»»

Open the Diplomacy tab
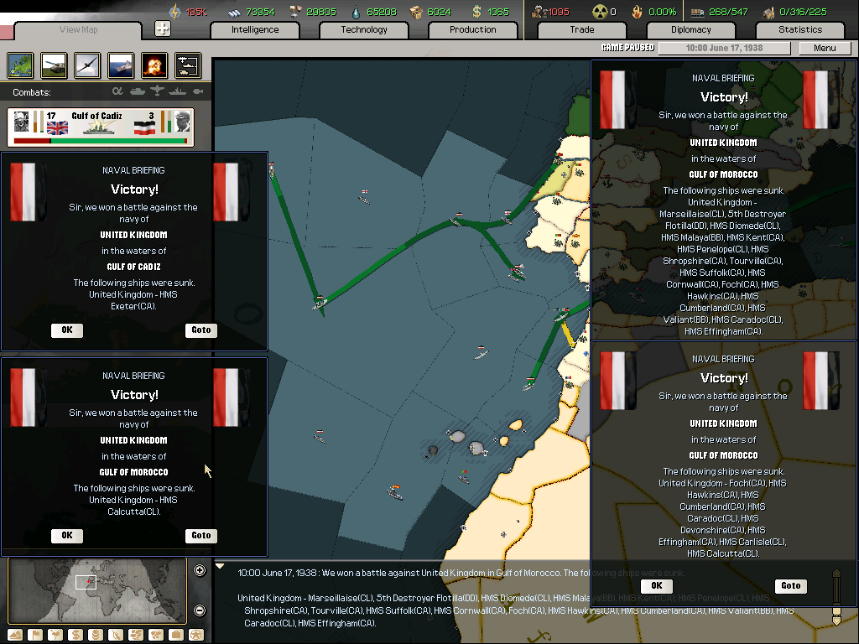 point(691,30)
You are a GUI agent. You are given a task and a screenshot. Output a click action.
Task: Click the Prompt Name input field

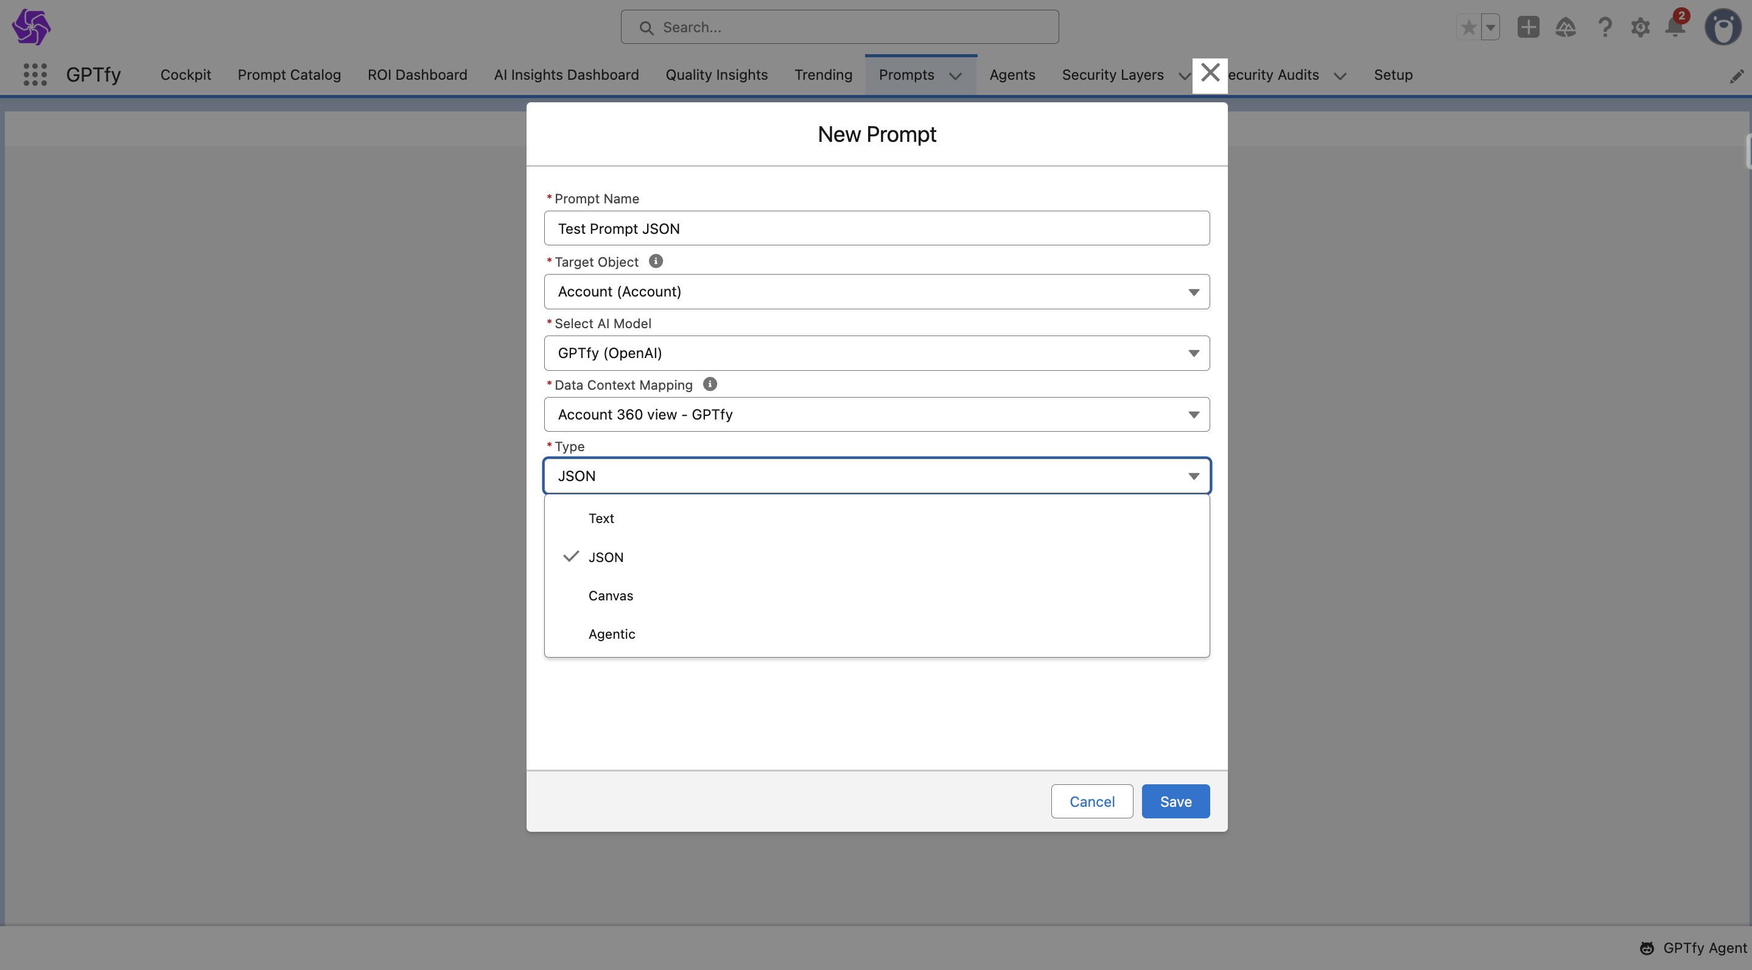click(x=876, y=229)
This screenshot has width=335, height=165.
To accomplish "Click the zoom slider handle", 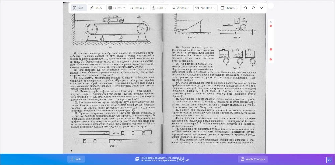I will 271,49.
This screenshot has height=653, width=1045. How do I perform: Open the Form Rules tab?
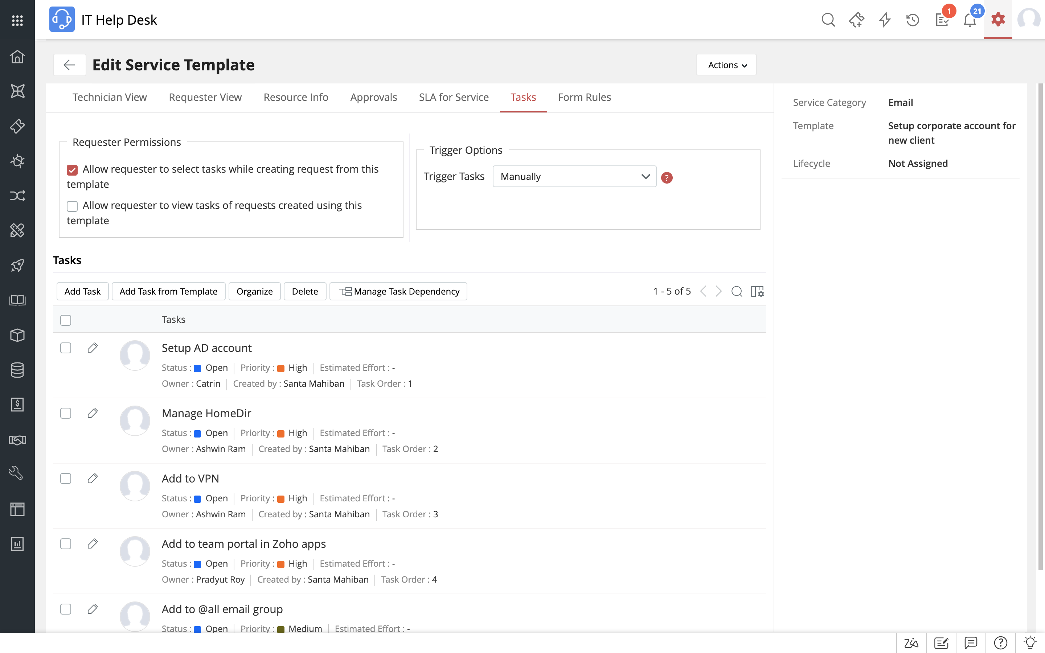point(584,97)
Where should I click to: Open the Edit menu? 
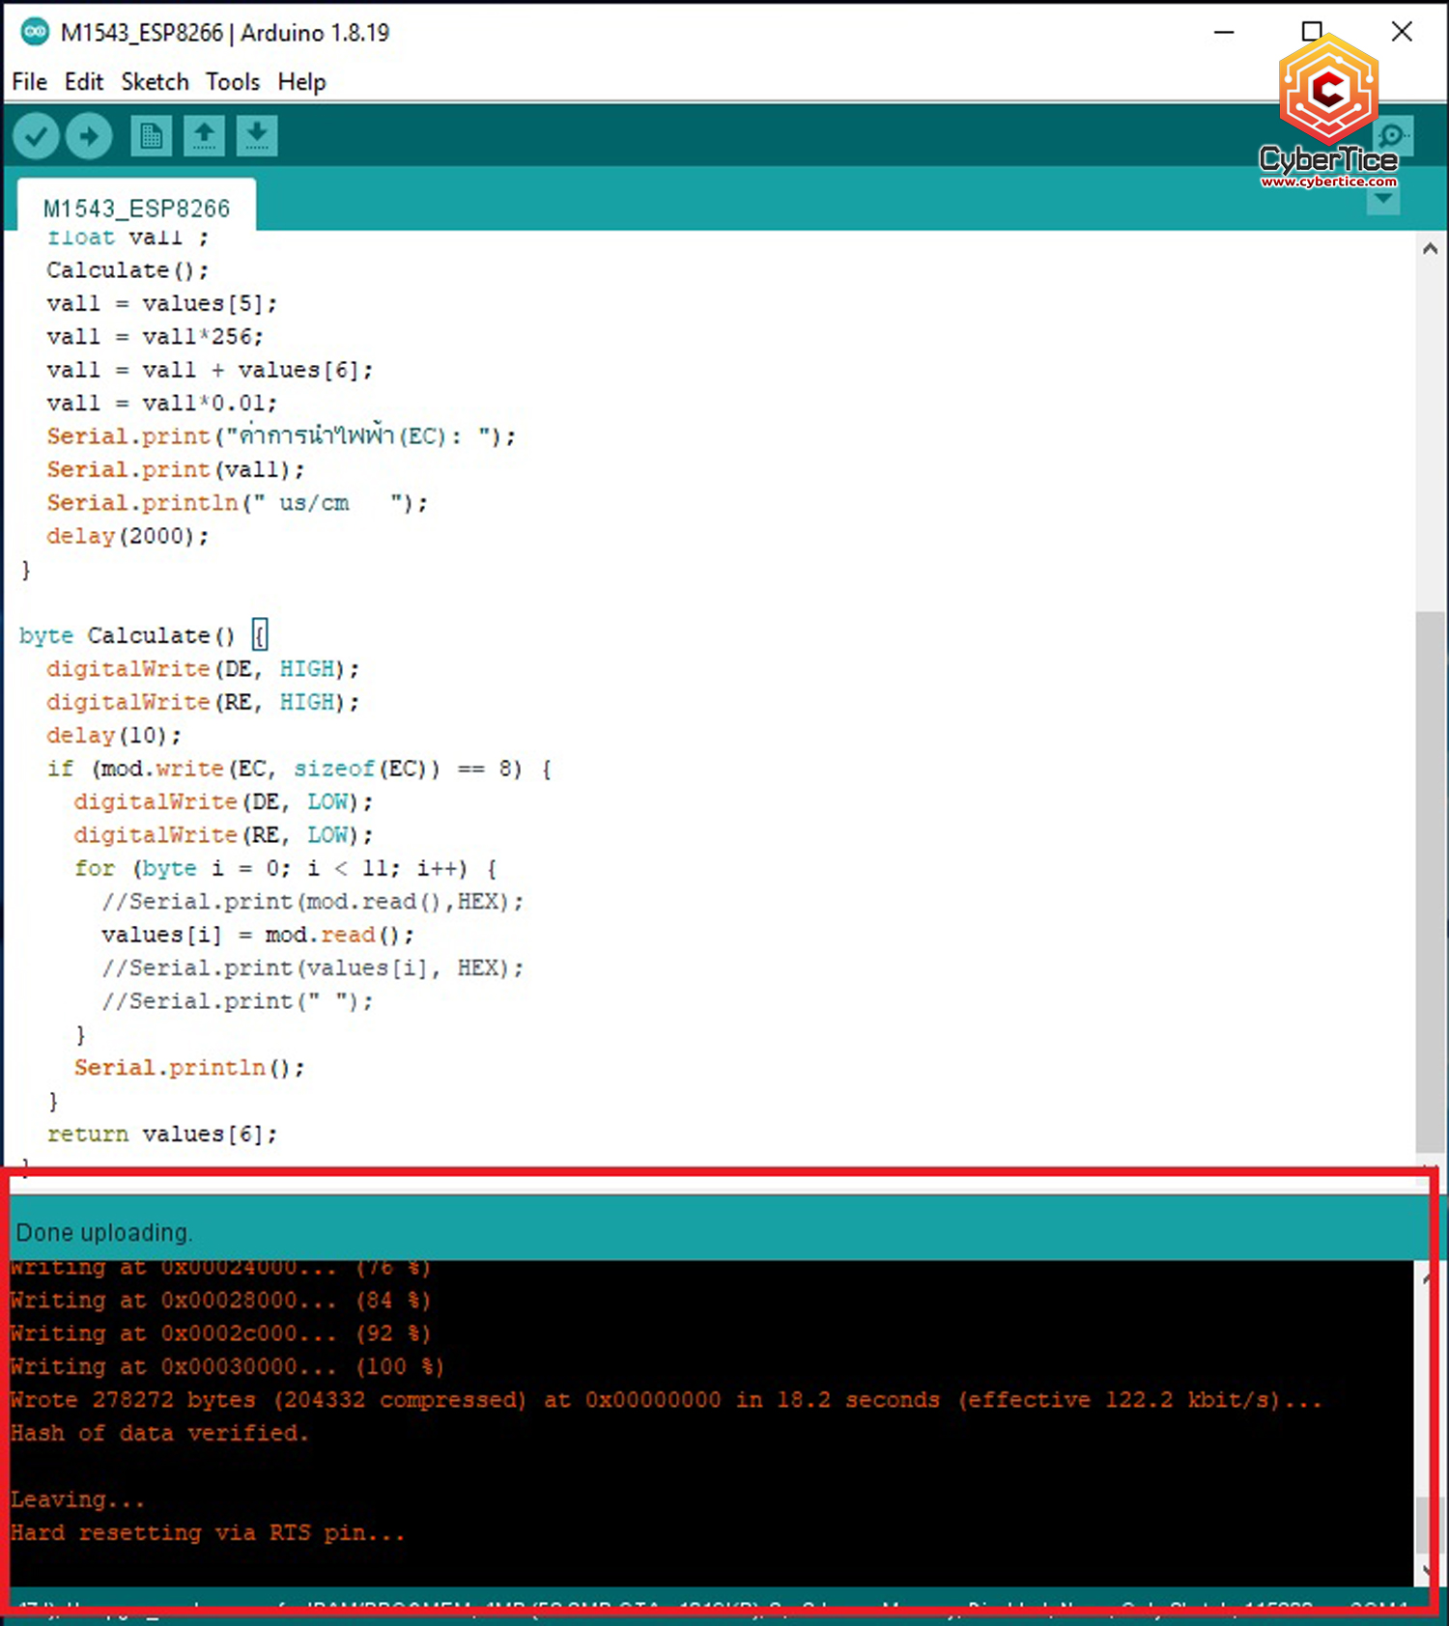coord(84,82)
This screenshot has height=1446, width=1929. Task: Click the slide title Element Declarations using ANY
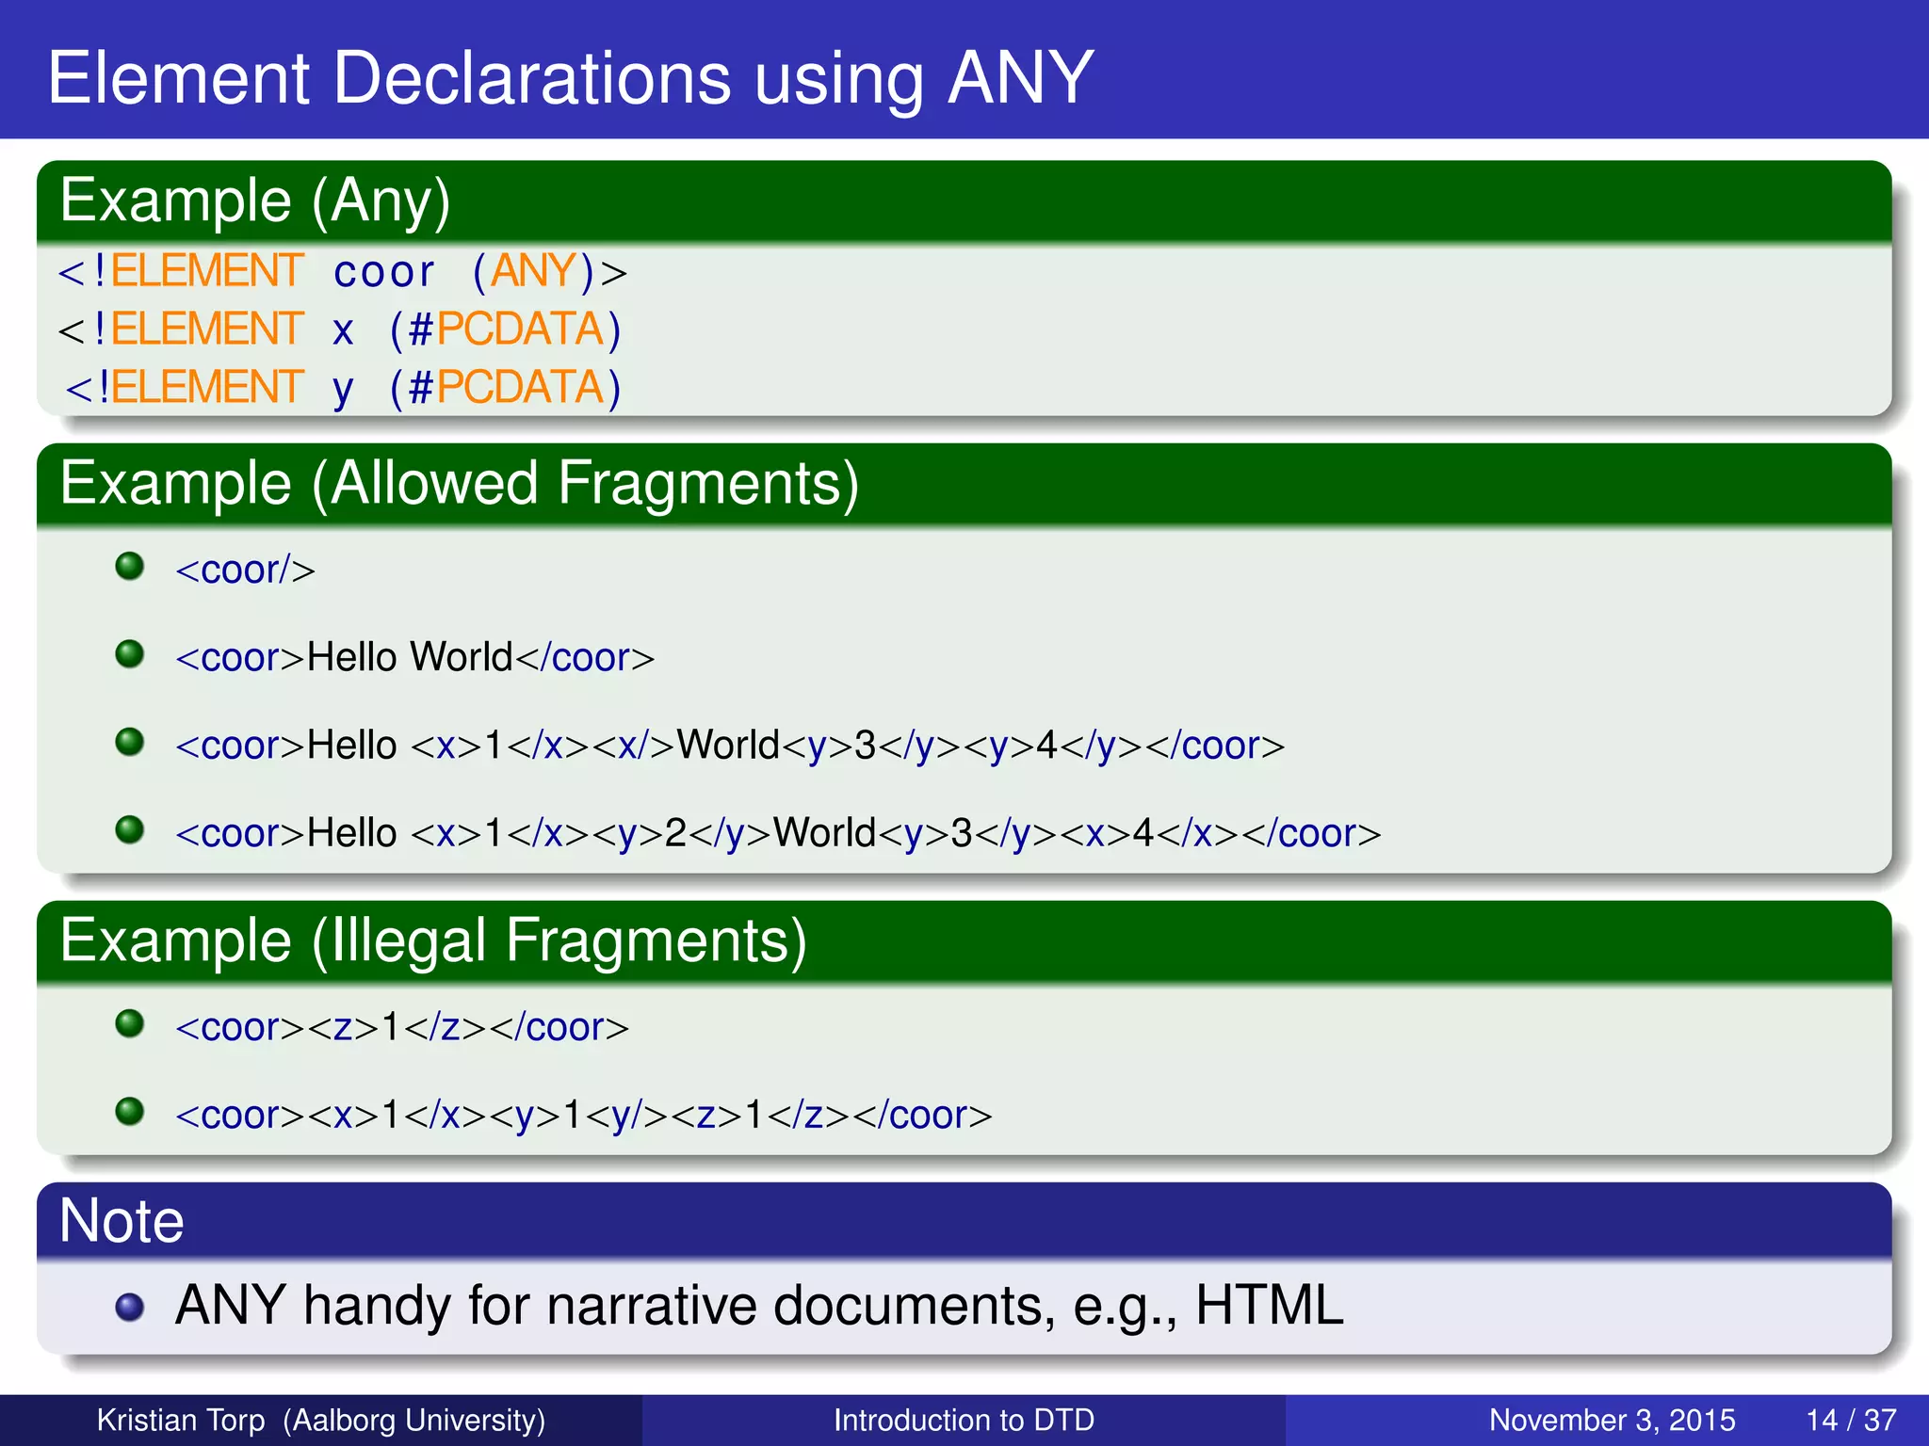tap(571, 78)
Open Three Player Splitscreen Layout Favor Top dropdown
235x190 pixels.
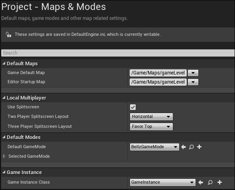point(151,127)
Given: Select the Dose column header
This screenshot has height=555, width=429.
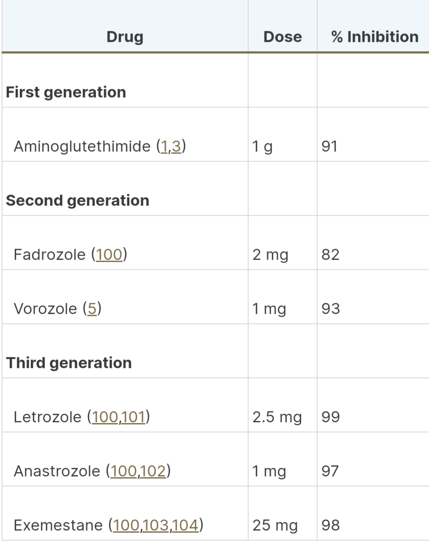Looking at the screenshot, I should click(283, 37).
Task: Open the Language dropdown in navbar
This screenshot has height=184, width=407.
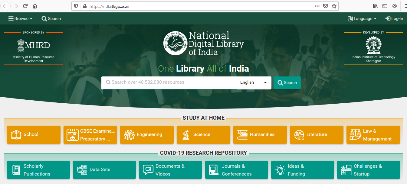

««

_Do this:_
Update the records from the line with "Given: Select the Dose column header" through the end of the records, replacing "Language" with "Theme" and leaving everything else unchanged. Leave the pictures out of your answer.

_Reply:_
Given: Select the Dose column header
This screenshot has height=555, width=429.
Looking at the screenshot, I should click(283, 37).
Task: Open the Theme dropdown in navbar
This screenshot has height=184, width=407.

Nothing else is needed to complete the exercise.